Tracked on December 15, 2005 02:42 PM
» Jim Hamilton on the Gold Standard and the Great Depression from Brad DeLong's Website
Jim Hamilton writes on the gold standard and the Great Depression. He takes the standard modern-macro line, and he expresses it very well. If your government doesn't have monetary-policy credibility, attempting to establish that credibility by going on... [Read More]
Tracked on December 19, 2005 11:48 AM
So countries went off the gold standard at different times... over a number of years. How was the arbitrage pressure handled? While I realize they didn't have 'electronic exchanges' exactly like we do today... they were able to wire funds or in the very least wire 'letter of credit' to then borrow in the local currency & effect trades the same way.

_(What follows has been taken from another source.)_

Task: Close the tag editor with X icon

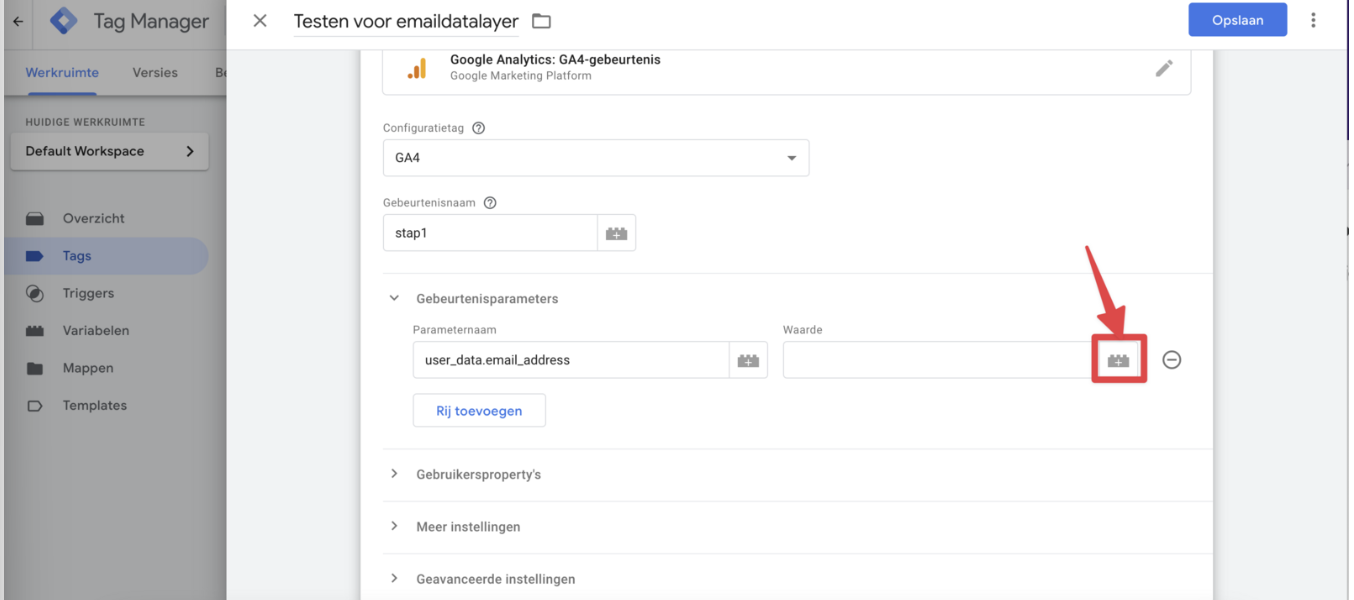Action: (260, 20)
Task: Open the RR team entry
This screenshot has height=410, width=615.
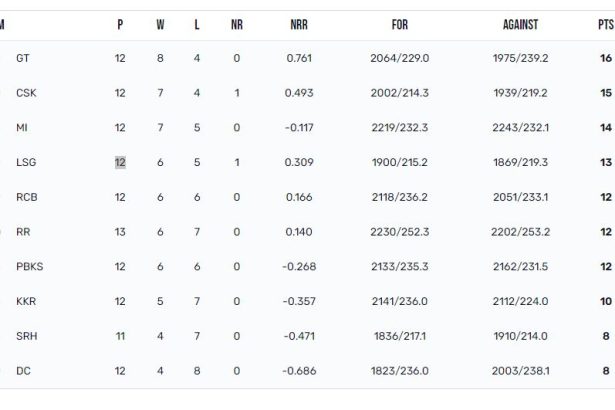Action: (23, 232)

I would guess the arbs - as now - would raise all kinds of mischief... did they? To what effect?
Posted by: dryfly at December 12, 2005 01:48 PM
I've never understood why pegging any given currency to any other was considered to be a good idea. Especially in today's world, you would think the lightning-fast arbitrage trades would bring the peg down very quickly.
Posted by: Ben Fulton at December 12, 2005 02:10 PM
Dryfly, if country A went off gold but countries B and C did not, the exchange rate of A vs. B and of A vs. C would both immediately change with the exchange rate of B vs. C staying where it was before. So, there's no arbitrage just because A goes off first, then later B, then later C. The arbitrage comes when you expect that B is going to go off next year but it hasn't yet done so today. This arbitrage is fierce-- it's the speculative attack I was talking about, and it's exactly what the problem is all about.
Posted by: JDH at December 12, 2005 02:16 PM
The current floating rate system works; if it works, don't fix it!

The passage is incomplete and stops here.